# Start of GIVEN DATA

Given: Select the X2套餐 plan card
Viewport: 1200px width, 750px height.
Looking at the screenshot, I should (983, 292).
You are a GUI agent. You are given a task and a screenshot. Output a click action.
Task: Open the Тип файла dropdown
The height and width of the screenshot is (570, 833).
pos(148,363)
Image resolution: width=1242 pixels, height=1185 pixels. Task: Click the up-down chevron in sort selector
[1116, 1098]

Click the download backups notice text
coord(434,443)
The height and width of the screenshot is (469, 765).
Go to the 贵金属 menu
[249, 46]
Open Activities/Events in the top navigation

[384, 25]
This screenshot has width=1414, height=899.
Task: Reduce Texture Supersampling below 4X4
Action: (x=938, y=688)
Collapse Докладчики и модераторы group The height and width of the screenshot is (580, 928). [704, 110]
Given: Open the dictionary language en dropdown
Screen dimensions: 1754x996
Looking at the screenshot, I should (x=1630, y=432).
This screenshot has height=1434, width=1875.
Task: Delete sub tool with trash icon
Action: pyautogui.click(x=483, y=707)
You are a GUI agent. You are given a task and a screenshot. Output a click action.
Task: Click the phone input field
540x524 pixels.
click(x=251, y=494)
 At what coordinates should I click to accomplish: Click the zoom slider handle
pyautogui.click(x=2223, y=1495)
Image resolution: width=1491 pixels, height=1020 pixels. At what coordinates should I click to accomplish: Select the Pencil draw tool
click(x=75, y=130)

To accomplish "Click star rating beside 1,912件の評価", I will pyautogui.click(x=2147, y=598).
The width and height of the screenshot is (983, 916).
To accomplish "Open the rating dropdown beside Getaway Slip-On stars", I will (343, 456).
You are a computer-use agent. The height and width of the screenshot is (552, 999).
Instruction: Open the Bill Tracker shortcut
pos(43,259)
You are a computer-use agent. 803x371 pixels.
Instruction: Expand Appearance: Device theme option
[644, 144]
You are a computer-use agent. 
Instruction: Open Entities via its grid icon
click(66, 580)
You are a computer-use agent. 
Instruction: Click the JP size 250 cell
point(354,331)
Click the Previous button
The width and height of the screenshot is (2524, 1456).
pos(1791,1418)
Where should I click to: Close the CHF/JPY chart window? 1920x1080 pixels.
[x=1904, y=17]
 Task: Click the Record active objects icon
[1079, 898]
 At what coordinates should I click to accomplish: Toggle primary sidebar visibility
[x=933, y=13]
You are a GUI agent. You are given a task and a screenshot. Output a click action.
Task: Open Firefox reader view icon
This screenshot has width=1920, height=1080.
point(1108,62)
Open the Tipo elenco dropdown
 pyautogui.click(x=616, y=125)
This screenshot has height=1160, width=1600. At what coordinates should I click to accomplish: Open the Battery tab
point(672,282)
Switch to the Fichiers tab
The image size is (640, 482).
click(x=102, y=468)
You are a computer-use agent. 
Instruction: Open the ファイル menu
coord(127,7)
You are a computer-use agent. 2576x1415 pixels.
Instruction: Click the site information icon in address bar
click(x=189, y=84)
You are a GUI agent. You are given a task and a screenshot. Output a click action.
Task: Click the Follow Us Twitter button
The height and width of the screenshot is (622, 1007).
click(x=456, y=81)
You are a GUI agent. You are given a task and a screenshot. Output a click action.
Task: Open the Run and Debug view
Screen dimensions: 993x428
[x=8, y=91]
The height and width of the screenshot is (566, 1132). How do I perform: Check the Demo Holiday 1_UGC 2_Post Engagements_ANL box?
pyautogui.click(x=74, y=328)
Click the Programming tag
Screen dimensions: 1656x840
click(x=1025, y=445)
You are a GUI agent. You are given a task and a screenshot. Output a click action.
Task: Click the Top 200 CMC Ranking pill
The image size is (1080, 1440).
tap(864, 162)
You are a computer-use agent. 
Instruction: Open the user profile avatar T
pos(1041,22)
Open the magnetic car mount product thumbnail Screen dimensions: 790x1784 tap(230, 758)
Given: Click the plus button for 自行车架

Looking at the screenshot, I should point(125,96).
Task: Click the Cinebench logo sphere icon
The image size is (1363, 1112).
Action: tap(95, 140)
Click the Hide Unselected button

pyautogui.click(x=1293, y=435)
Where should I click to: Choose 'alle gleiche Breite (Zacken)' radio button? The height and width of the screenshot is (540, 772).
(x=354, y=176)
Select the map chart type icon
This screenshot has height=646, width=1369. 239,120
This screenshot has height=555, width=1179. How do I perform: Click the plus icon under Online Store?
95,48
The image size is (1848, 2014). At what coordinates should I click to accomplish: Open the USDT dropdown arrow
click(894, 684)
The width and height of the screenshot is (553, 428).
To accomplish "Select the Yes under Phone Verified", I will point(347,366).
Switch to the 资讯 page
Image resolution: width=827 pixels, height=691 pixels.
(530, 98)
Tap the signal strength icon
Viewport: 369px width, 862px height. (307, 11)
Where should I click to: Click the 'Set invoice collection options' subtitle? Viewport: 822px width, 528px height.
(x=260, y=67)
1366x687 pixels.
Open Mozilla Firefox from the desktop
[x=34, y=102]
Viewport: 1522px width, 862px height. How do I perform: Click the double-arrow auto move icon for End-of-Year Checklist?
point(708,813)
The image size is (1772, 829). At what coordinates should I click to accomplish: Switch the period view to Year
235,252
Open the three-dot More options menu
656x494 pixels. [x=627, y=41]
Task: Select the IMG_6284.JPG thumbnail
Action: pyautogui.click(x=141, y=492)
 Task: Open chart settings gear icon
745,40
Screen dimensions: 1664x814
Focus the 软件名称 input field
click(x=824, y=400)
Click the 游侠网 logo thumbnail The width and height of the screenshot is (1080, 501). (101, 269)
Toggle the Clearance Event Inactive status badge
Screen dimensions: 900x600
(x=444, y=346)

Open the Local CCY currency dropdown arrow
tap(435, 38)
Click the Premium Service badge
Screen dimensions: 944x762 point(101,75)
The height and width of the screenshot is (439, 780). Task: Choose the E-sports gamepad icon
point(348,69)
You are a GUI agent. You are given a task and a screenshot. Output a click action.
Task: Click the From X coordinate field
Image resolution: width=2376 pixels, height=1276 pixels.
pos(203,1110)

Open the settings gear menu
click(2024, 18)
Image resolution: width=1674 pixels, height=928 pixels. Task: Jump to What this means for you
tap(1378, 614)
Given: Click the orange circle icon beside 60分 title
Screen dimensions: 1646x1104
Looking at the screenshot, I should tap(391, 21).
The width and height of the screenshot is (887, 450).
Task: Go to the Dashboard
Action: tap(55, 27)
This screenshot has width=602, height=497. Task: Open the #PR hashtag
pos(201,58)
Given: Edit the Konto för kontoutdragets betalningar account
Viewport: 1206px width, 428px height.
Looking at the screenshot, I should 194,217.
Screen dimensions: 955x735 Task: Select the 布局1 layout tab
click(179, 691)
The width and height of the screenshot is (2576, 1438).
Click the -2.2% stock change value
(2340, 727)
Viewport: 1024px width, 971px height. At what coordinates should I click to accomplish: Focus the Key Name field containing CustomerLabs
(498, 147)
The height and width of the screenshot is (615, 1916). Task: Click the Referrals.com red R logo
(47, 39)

# End of GIVEN DATA

PROBLEM: Reproduce all the items above, changing "Pencil" to "Brush" wherever it occurs and keeping everything else the same.

OUTPUT FOR THIS EXERCISE:
Given: Select the X2套餐 plan card
Viewport: 1200px width, 750px height.
Looking at the screenshot, I should (983, 292).
You are a GUI agent. You are given a task and a screenshot. Output a click action.
Task: Open the Тип файла dropdown
The height and width of the screenshot is (570, 833).
pos(148,363)
Image resolution: width=1242 pixels, height=1185 pixels. Task: Click the up-down chevron in sort selector
[1116, 1098]

Click the download backups notice text
coord(434,443)
The height and width of the screenshot is (469, 765).
Go to the 贵金属 menu
[249, 46]
Open Activities/Events in the top navigation

[384, 25]
This screenshot has width=1414, height=899.
Task: Reduce Texture Supersampling below 4X4
Action: (x=938, y=688)
Collapse Докладчики и модераторы group The height and width of the screenshot is (580, 928). [704, 110]
Given: Open the dictionary language en dropdown
Screen dimensions: 1754x996
Looking at the screenshot, I should (x=1630, y=432).
This screenshot has height=1434, width=1875.
Task: Delete sub tool with trash icon
Action: pyautogui.click(x=483, y=707)
You are a GUI agent. You are given a task and a screenshot. Output a click action.
Task: Click the phone input field
540x524 pixels.
click(x=251, y=494)
 At what coordinates should I click to accomplish: Click the zoom slider handle
pyautogui.click(x=2223, y=1495)
Image resolution: width=1491 pixels, height=1020 pixels. At what coordinates should I click to accomplish: Select the Brush draw tool
click(x=75, y=130)

To accomplish "Click star rating beside 1,912件の評価", I will pyautogui.click(x=2147, y=598).
The width and height of the screenshot is (983, 916).
To accomplish "Open the rating dropdown beside Getaway Slip-On stars", I will (343, 456).
You are a computer-use agent. The height and width of the screenshot is (552, 999).
Instruction: Open the Bill Tracker shortcut
pos(43,259)
You are a computer-use agent. 803x371 pixels.
Instruction: Expand Appearance: Device theme option
[644, 144]
You are a computer-use agent. 
Instruction: Open Entities via its grid icon
click(66, 580)
You are a computer-use agent. 
Instruction: Click the JP size 250 cell
point(354,331)
Click the Previous button
The width and height of the screenshot is (2524, 1456).
pos(1791,1418)
Where should I click to: Close the CHF/JPY chart window? 1920x1080 pixels.
[x=1904, y=17]
 Task: Click the Record active objects icon
[1079, 898]
 At what coordinates should I click to accomplish: Toggle primary sidebar visibility
[x=933, y=13]
You are a GUI agent. You are given a task and a screenshot. Output a click action.
Task: Open Firefox reader view icon
This screenshot has width=1920, height=1080.
point(1108,62)
Open the Tipo elenco dropdown
 pyautogui.click(x=616, y=125)
This screenshot has height=1160, width=1600. At what coordinates should I click to accomplish: Open the Battery tab
point(672,282)
Switch to the Fichiers tab
The image size is (640, 482).
click(x=102, y=468)
You are a computer-use agent. 
Instruction: Open the ファイル menu
coord(127,7)
You are a computer-use agent. 2576x1415 pixels.
Instruction: Click the site information icon in address bar
click(x=189, y=84)
You are a GUI agent. You are given a task and a screenshot. Output a click action.
Task: Click the Follow Us Twitter button
The height and width of the screenshot is (622, 1007).
click(x=456, y=81)
You are a GUI agent. You are given a task and a screenshot. Output a click action.
Task: Open the Run and Debug view
Screen dimensions: 993x428
[x=8, y=91]
The height and width of the screenshot is (566, 1132). How do I perform: Check the Demo Holiday 1_UGC 2_Post Engagements_ANL box?
pyautogui.click(x=74, y=328)
Click the Programming tag
Screen dimensions: 1656x840
click(x=1025, y=445)
You are a GUI agent. You are given a task and a screenshot. Output a click action.
Task: Click the Top 200 CMC Ranking pill
The image size is (1080, 1440).
tap(864, 162)
You are a computer-use agent. 
Instruction: Open the user profile avatar T
pos(1041,22)
Open the magnetic car mount product thumbnail Screen dimensions: 790x1784 tap(230, 758)
Given: Click the plus button for 自行车架

Looking at the screenshot, I should point(125,96).
Task: Click the Cinebench logo sphere icon
The image size is (1363, 1112).
Action: tap(95, 140)
Click the Hide Unselected button

pyautogui.click(x=1293, y=435)
Where should I click to: Choose 'alle gleiche Breite (Zacken)' radio button? The height and width of the screenshot is (540, 772).
(x=354, y=176)
Select the map chart type icon
This screenshot has height=646, width=1369. 239,120
This screenshot has height=555, width=1179. How do I perform: Click the plus icon under Online Store?
95,48
The image size is (1848, 2014). At what coordinates should I click to accomplish: Open the USDT dropdown arrow
click(894, 684)
The width and height of the screenshot is (553, 428).
To accomplish "Select the Yes under Phone Verified", I will point(347,366).
Switch to the 资讯 page
Image resolution: width=827 pixels, height=691 pixels.
(530, 98)
Tap the signal strength icon
Viewport: 369px width, 862px height. (307, 11)
Where should I click to: Click the 'Set invoice collection options' subtitle? Viewport: 822px width, 528px height.
(x=260, y=67)
1366x687 pixels.
Open Mozilla Firefox from the desktop
[x=34, y=102]
Viewport: 1522px width, 862px height. How do I perform: Click the double-arrow auto move icon for End-of-Year Checklist?
point(708,813)
The image size is (1772, 829). At what coordinates should I click to accomplish: Switch the period view to Year
235,252
Open the three-dot More options menu
656x494 pixels. [x=627, y=41]
Task: Select the IMG_6284.JPG thumbnail
Action: pyautogui.click(x=141, y=492)
 Task: Open chart settings gear icon
745,40
Screen dimensions: 1664x814
Focus the 软件名称 input field
click(x=824, y=400)
Click the 游侠网 logo thumbnail The width and height of the screenshot is (1080, 501). (101, 269)
Toggle the Clearance Event Inactive status badge
Screen dimensions: 900x600
(x=444, y=346)

Open the Local CCY currency dropdown arrow
tap(435, 38)
Click the Premium Service badge
Screen dimensions: 944x762 point(101,75)
The height and width of the screenshot is (439, 780). Task: Choose the E-sports gamepad icon
point(348,69)
You are a GUI agent. You are given a task and a screenshot. Output a click action.
Task: Click the From X coordinate field
Image resolution: width=2376 pixels, height=1276 pixels.
pos(203,1110)

Open the settings gear menu
click(2024, 18)
Image resolution: width=1674 pixels, height=928 pixels. Task: Jump to What this means for you
tap(1378, 614)
Given: Click the orange circle icon beside 60分 title
Screen dimensions: 1646x1104
Looking at the screenshot, I should tap(391, 21).
The width and height of the screenshot is (887, 450).
Task: Go to the Dashboard
Action: tap(55, 27)
This screenshot has width=602, height=497. Task: Open the #PR hashtag
pos(201,58)
Given: Edit the Konto för kontoutdragets betalningar account
Viewport: 1206px width, 428px height.
Looking at the screenshot, I should 194,217.
Screen dimensions: 955x735 Task: Select the 布局1 layout tab
click(179, 691)
The width and height of the screenshot is (2576, 1438).
Click the -2.2% stock change value
(2340, 727)
Viewport: 1024px width, 971px height. At what coordinates should I click to accomplish: Focus the Key Name field containing CustomerLabs
(498, 147)
The height and width of the screenshot is (615, 1916). Task: Click the Referrals.com red R logo
(47, 39)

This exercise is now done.